Expressing his optimism about the major role his company aims to play in the effort to boost rice production in the country, he said, "This country consumes an average of five million tons of rice per year. What we as a company are excited about is the fact that we already have farmers. We started the outgrowers in 2015. We have been working all along with over 5,000 farmers in Kebbi State.

"We trained about 5,000 farmers on good agricultural practices. We engaged them on multiple levels such as the field and demonstration farms. We also set up farmers' business school to teach them financial management, cost of production, and best ways of investing money.

"We have also worked with a lot of female-led organisations to create self-sustainable groups and make them economically viable."

On quality, Mr. Gupta said WACOT has the capacity to produce world class rice that could be compared with those produced in Thailand and India because it has the required machines, boilers and other equipment needed to produce high quality rice.

"We need to change the impression that Nigerian rice is inferior to Thai rice. Our rice has passed through food safety standards and control and we are set to meet our targets.

"We need 100,000 tons of paddy to produce 16,000 tons of finished rice per year. With the capacity of our equipment and the interactions built over the years with farmers, this would not be difficult for us to meet. The rice mill cost us N10 billion to set up. We are confident of our entry into the market," he said.

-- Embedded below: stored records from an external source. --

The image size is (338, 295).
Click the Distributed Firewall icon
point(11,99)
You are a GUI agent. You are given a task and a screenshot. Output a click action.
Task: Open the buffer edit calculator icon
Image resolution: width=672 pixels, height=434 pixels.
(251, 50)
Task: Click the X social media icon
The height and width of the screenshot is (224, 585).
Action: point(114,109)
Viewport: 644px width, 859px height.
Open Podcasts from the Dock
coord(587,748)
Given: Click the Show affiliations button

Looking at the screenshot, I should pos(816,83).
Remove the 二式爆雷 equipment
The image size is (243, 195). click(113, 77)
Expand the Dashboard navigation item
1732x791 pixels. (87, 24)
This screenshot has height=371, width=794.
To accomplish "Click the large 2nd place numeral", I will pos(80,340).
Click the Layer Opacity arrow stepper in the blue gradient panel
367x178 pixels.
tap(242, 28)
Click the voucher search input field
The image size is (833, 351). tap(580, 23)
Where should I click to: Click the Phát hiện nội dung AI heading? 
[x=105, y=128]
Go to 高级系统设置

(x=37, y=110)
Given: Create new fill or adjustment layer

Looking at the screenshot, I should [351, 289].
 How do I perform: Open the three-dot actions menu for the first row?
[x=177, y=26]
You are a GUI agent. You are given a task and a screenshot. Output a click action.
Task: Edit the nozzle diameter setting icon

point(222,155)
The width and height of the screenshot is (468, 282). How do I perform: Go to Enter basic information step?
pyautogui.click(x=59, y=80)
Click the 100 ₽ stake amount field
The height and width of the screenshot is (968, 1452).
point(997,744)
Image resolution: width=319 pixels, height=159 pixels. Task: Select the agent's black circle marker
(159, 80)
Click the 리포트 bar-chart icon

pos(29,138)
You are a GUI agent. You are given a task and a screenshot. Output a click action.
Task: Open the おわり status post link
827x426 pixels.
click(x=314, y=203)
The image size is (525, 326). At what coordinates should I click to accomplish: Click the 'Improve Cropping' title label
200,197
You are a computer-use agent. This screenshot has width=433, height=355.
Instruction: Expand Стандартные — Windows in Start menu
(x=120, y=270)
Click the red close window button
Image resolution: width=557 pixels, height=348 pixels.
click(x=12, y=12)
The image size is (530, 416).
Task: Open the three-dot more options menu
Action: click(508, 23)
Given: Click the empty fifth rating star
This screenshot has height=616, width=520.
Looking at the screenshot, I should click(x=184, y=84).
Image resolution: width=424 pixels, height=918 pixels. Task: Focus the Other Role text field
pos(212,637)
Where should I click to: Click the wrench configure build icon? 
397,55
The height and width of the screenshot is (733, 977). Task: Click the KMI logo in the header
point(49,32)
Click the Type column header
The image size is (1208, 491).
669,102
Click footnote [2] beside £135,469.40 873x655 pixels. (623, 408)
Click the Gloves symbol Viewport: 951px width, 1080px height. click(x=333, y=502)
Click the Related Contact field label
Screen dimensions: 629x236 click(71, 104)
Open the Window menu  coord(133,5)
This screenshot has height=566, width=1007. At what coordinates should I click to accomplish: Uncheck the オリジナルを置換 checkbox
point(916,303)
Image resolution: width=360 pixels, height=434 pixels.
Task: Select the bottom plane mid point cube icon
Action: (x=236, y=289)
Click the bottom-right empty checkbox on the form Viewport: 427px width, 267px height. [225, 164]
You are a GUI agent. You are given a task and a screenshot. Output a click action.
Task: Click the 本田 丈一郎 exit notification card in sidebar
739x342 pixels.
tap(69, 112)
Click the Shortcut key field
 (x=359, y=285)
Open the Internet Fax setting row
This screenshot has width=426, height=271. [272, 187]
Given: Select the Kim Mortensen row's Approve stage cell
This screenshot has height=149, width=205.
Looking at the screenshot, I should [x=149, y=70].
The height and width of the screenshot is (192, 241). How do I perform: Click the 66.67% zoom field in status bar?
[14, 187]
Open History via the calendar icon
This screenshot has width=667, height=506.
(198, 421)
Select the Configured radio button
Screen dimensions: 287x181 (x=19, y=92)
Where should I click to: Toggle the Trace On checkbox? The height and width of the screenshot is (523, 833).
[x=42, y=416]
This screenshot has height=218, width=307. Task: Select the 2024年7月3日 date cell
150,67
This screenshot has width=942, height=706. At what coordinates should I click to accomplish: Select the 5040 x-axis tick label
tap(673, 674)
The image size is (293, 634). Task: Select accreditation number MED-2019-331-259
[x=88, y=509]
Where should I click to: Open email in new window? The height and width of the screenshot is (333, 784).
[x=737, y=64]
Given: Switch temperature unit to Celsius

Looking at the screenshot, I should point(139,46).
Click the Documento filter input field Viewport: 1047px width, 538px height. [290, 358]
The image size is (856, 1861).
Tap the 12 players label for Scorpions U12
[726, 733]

When fully operational, he said, WACOT would employ over 600 full time workers in the mill. In addition, there would be over 400 labourers. He said the company aims to also create about 3,500 indirect workers.

"The mill will have a parking lot, which is expected to attract mechanics, auto electricians, drivers, off loaders, vulcanisers, food sellers and others. Anyone who wants to make or sell polythene bag already has a market here. Our objective is to set up a self-sustaining factory with freedom that will give rise to other initiatives," he said.